While the avoidance of a negative outcome can be quite a powerful motivation for changing behaviors in the short-term (i.e. ‘if I eat this cake, I’ll get fat and no one will love me’ or ‘if I don’t go into work today, I’ll be fired’), they don’t tend to be very effective in the long-term. They also tend to create feelings of low self-esteem, anxiety and powerlessness.
Unhelpful motivation strategies can be identified by paying attention to your inner dialogue in those situations in which you tend to have difficulty motivating yourself, or where you struggle with procrastination, avoidance, or fear of failure. In NLP, effective motivation strategies fall into one of the following four styles:
The Negative Motivator
This person procrastinates and only becomes motivated to take action after imagining some horrible consequence of waiting any longer. ‘If I don’t finish this report by Monday, I’ll be fired for sure.’
This person motivates themselves by issuing themselves ‘orders’ to act, usually in a stern, commanding, and often critical voice. They’ll use words like ‘must’, ‘should’ and ‘have to’. ‘Stop being lazy and get your act together – you have to finish this report on time.’
People with this motivation style imagine the entire task or goal they are facing as one global mass of effort that must be accomplished all at once, instead of in manageable chunks.
They then become overwhelmed and discouraged from even taking the first step. ‘I’m going to have to write a full report every Monday for the rest of my career. How am I going to do this every week?’
The “Gloomy Imagineer”
This person imagines themselves doing some unpleasant or overwhelming task, and hating it all the way through.
They imagine only how bad they will feel throughout the process, rather than imagining any sort of positive outcome. ‘I hate writing these reports. I’m going to have use the weekend to finish it, and miss the game on Sunday. My weekend is going to be ruined.’
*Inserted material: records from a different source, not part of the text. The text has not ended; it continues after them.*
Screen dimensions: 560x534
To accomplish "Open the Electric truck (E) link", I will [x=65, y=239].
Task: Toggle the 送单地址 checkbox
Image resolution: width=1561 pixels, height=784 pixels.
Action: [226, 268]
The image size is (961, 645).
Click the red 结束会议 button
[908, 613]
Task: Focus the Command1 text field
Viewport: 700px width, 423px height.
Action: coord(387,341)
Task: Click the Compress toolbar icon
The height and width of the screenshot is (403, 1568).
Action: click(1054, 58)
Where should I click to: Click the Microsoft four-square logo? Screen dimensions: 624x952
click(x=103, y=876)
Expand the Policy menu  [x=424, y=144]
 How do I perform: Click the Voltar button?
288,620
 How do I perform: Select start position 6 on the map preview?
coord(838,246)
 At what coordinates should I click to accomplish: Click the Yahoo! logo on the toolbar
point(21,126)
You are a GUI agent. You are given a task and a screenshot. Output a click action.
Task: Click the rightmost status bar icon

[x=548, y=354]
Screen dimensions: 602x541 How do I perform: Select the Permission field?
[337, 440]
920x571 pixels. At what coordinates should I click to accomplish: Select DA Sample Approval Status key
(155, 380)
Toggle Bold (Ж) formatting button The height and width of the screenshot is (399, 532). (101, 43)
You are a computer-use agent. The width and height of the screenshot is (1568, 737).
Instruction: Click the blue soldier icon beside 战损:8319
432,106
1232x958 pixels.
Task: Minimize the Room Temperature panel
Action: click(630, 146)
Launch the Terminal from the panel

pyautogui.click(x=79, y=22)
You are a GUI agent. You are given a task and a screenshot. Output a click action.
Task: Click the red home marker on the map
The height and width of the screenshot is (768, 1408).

The problem with these motivation strategies is that they often fail, or backfire. The person may feel so overwhelmed by the task that they don’t even want to start it; they may subconsciously sabotage their efforts out of defiance or resistance; or they may complete the task, but end up feeling stressed and resentful as a result.
How to Create Good Motivation Strategies
If you’ve identified some of these negative or unhelpful motivation styles in yourself, congratulations! Now you can take steps to replace them with more effective, and far more pleasant, strategies.
Here are some basic guidelines for creating the best motivation strategies.
1. Make Your Internal Dialogue Pleasant and Compelling
Be your own cheerleader, not dictator. Use positive words of possibility and encouragement such as ‘I can’, ‘I want’, ‘I desire’ and ‘I will’ instead of judging terms like should and have to.
Include a mental or physical representation of the successfully completed task. Imagine the positive consequences associated with its completion.
2. Chunk it Down
In NLP, this means breaking a large and often overwhelming task down into smaller, more manageable steps.
3. Find Your Intrinsic Motivations
Finding work that truly satisfies us is not always easy. It can mean coming to sometimes painful realizations about our past motivations and compromises, and making changes accordingly.
But making the effort to discover and develop more intrinsic motivations for going to work, such as personal fulfillment, meaning and passion, will serve us far better than any external pressures or expectations can.
Developing smart, effective, and positive motivation strategies can help us make good decisions that serve both our short and long-term happiness.
If you’re finding it difficult to drag yourself out of bed in the morning because you dread going to work, and a change in career or workplace is not an option just yet, try taking a look at your internal dialogue and making changes to how you motivate yourself.
You’ll be amazed at the results you can achieve when you become your own best supporter of your goals and dreams.